1. Create a custom analyzer. 2. Modify the offline version of an application. 3. Perform reindexing. 4. Use the custom analyzer.

Procedure

1. Log on to OpenSearch console. In the left-side navigation pane, choose Search Configuration Center > Retrieval Configuration. On the Basic Configuration page, click Analyzer Management in the left-side pane. On the Analyzer Management page, click Create.

image

2. In the Create Analyzer panel, enter an analyzer name, select a analyzer type, and then click Save.

image

3. On the Manage Entries page of the created custom analyzer, click Add. In the Add Intervention Entry panel, set the Search Query and Analysis Results parameters, and turn on Secondary Analysis. In this example, the phrase "糯米" (sticky rice) is used.

imageNote: Separate terms with spaces. Example: The key is "糯米", and the value is "糯 米".

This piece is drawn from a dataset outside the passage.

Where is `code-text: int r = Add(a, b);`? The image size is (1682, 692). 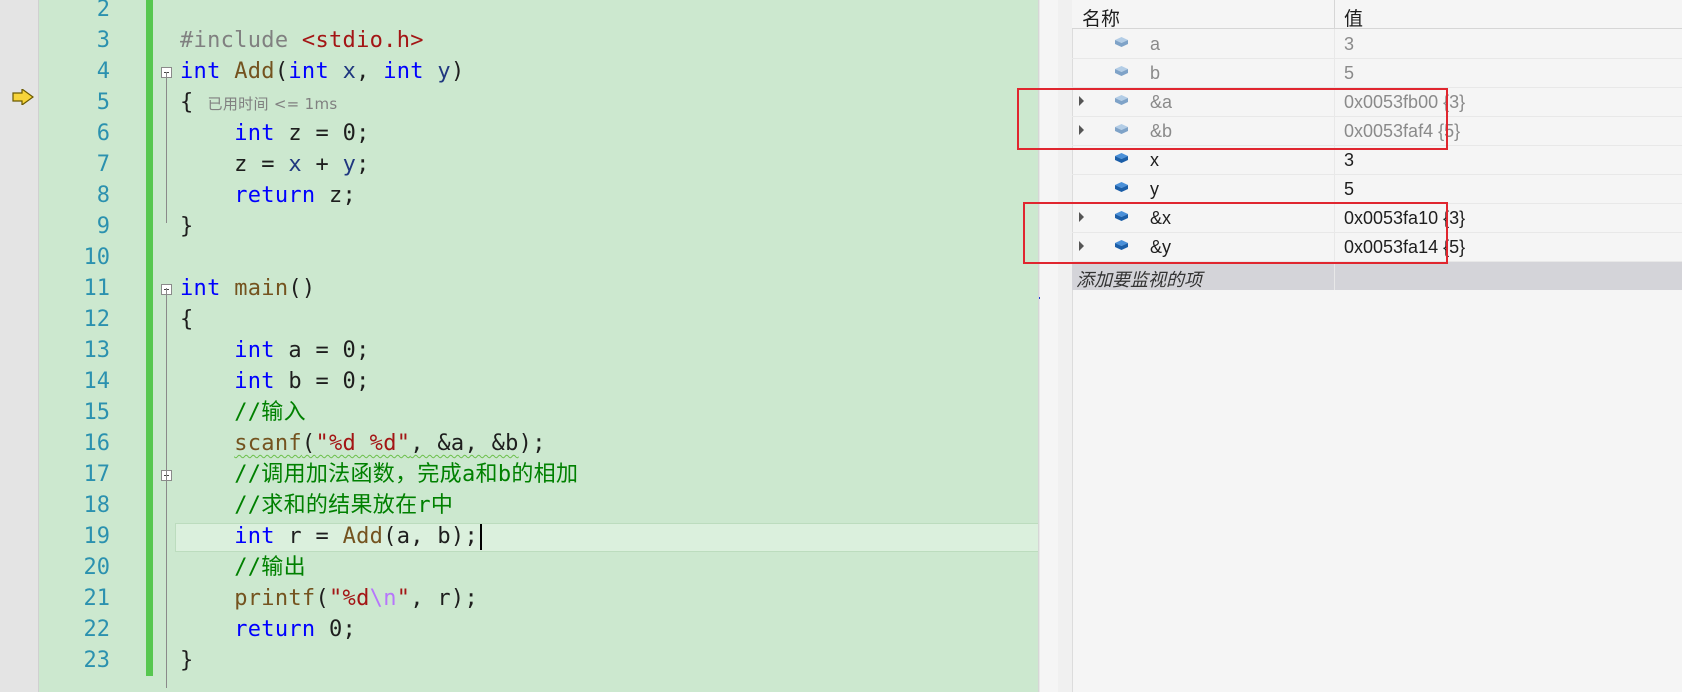 code-text: int r = Add(a, b); is located at coordinates (332, 537).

4. Run an analysis test to check analysis results after the added intervention entry takes effect.

image

  • 4.1. Enter Sticky rice in the Test Text field.

image

  • 4.2. The following figure shows the analysis results of multiple custom analyzers.

image

5. After the analysis test is complete, go to the Basic Configuration page to modify an application configurations offline.

image

Note: OpenSearch generates an offline application based on your settings. If you modify the offline application, the online application is not affected.

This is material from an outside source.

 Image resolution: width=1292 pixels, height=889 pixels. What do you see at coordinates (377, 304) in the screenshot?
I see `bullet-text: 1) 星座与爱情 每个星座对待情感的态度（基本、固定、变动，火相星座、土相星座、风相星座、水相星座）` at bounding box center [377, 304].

6. In the Index Field List section, find the index for which you want to configure the custom analyzer and select the custom analyzer from the drop-down list in the Analysis Method column.

image

7. Wait until the custom analyzer takes effect after reindexing.

image

Search results of the custom analyzer

If you use the general analyzer for Chinese, documents that contain "糯米", "小米", or "大米" cannot be retrieved when you search for "米." In this case, you can perform the preceding operations to create a custom analyzer that is named test_zw. After you modify the schema of the application for which the custom analyzer is configured and perform reindexing, the documents can be retrieved as expected, as shown in the following figure.

Usage notes

  • The new OpenSearch console allows you to add intervention entries to existing custom analyzers. If you add intervention entries to a custom analyzer that is used by an application, the intervention entries take effect only after reindexing is performed. If you want the intervention entries to take effect at the earliest opportunity, you can update documents whose analysis results are not expected to trigger reindexing.

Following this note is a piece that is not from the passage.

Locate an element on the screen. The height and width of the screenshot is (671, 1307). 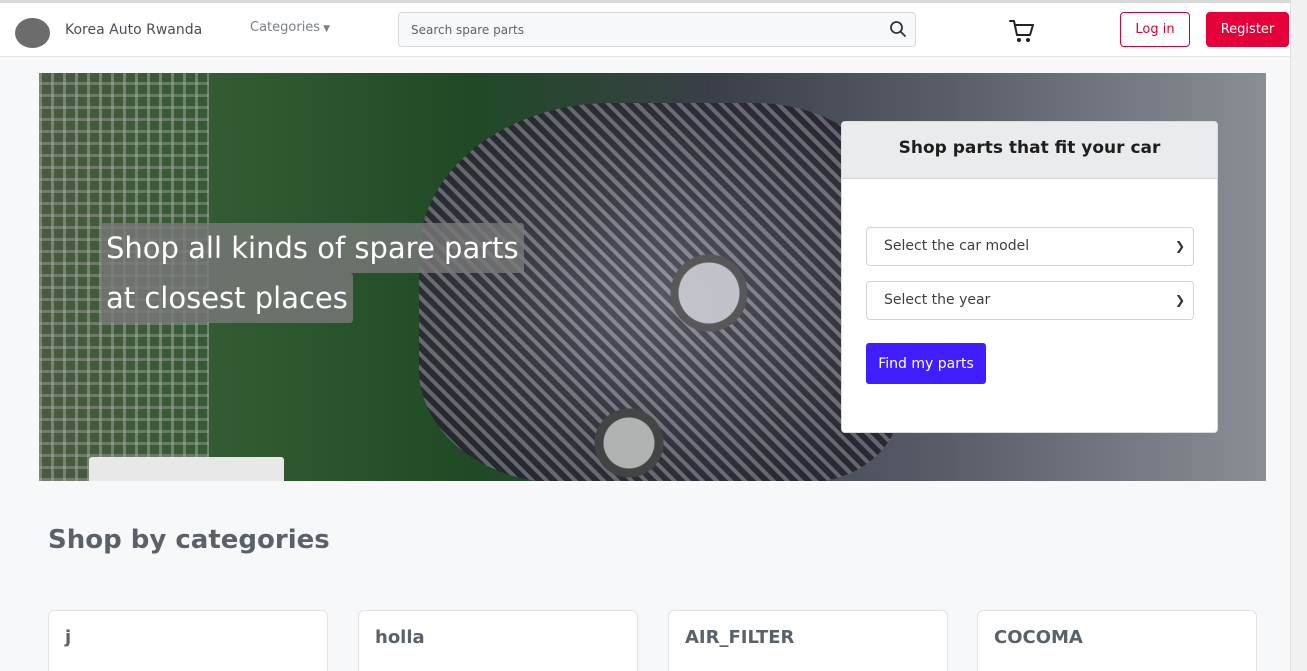
page-scrollbar is located at coordinates (1298, 336).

  • The key of an entry in a custom analyzer cannot exceed 10 characters in length.

  • The key of an entry in a custom analyzer cannot contain uppercase letters, full-width characters, and Chinese punctuations.

  • The value of an entry in a custom analyzer cannot contain uppercase letters, full-width characters, and Chinese punctuations.

  • If you turn off Secondary Analysis, OpenSearch does not segment the terms that are generated at the first time. Otherwise, OpenSearch further segments the terms.

  • You cannot delete a custom analyzer that is used by an application.